Inzwischen wurde ein weiterer Arzt in leitender Funktion vom Dienst freigestellt. Laut der Göttinger Klinik erhärtete sich der Verdacht, dass der Mann an Manipulationen bei Transplantationen beteiligt war oder selbst manipulierte. Seine Aufgabe war unter anderem die Voruntersuchung von Patienten. Der Arzt bestreite die Vorwürfe, sagte ein Sprecher der Göttinger Uni-Medizin. Die Wohnung und das Büro des Mannes wurden von der Staatsanwaltschaft durchsucht.

+++ Organspende in Zahlen +++

Gegen den Göttinger Oberarzt, gegen den zuerst ermittelt wurde, sind inzwischen neue Vorwürfe bekannt geworden. Nach Angaben der Uniklinik in Regensburg soll er dort 2005 für Missstände bei Transplantationen gesorgt haben. Damals seien verbotenerweise Patienten aus Jordanien auf eine Warteliste für europäische Transplantationspatienten gesetzt worden, sagte eine Sprecherin des Regensburger Klinikums. Die Staatsanwaltschaft Regensburg hatte damals gegen den Arzt ermittelt, die Ermittlungen seien aber eingestellt worden, sagte ein Sprecher. Nun werde man prüfen, ob die Ermittlungen aufgenommen werden. Die Regularien in allen fünf bayerischen Transplantationszentren sollen überprüft werden, kündigte das Wissenschaftsministerium in München an.

"Für uns ist aber Göttingen der Ausgangspunkt im Moment", sagte Stamer. Sollten sich Hinweise auf die Beteiligung anderer Kliniken ergeben, müssten die Ermittlungen ausgedehnt werden. Geprüft werde, ob weitere Mitarbeiter in den möglichen Skandal verwickelt sind. Ermittelt wird zudem gegen eine Firma aus Nordrhein-Westfalen, die mindestens einen Patienten mit finanziellem Profit an die Göttinger Klinik vermittelt haben soll. Bislang gebe es noch keine Hinweise auf weitere deutschlandweite Verflechtungen, sagte der Göttinger Staatsanwalt Andreas Buick.

Eine Sprecherin von Gesundheitsminister Daniel Bahr (FDP) sagte, gerade beim sensiblen Thema Organspende sei eine sorgfältige Aufklärung der Vorwürfe wichtig.
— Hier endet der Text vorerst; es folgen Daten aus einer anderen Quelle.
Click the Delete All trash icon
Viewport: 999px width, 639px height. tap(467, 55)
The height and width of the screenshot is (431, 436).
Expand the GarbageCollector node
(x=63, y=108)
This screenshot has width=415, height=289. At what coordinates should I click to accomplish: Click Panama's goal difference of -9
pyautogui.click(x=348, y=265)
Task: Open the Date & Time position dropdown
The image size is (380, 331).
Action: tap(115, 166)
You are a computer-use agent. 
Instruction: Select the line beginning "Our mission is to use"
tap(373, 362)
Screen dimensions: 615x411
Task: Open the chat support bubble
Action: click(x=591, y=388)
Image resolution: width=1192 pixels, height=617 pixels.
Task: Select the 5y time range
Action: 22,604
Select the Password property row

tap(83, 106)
Über Konsequenzen werde diskutiert, wenn alle Fakten bekannt seien. Die Vorgänge an der Universitätsklinik in Göttingen seien erschütternd und "ethisch verwerflich".

Eine anonyme Anzeige bei der Deutschen Stiftung für Organtransplantation mit einem Hinweis auf möglichen Organhandel an der Göttinger Klinik habe die Ermittlungen Anfang des Jahres ins Rollen gebracht, sagte Staatsanwältin Serena Stamer. Überprüfungen der Bundesärztekammer und der Klinik waren dann die Grundlage für Durchsuchungen bei den beiden verdächtigten Medizinern.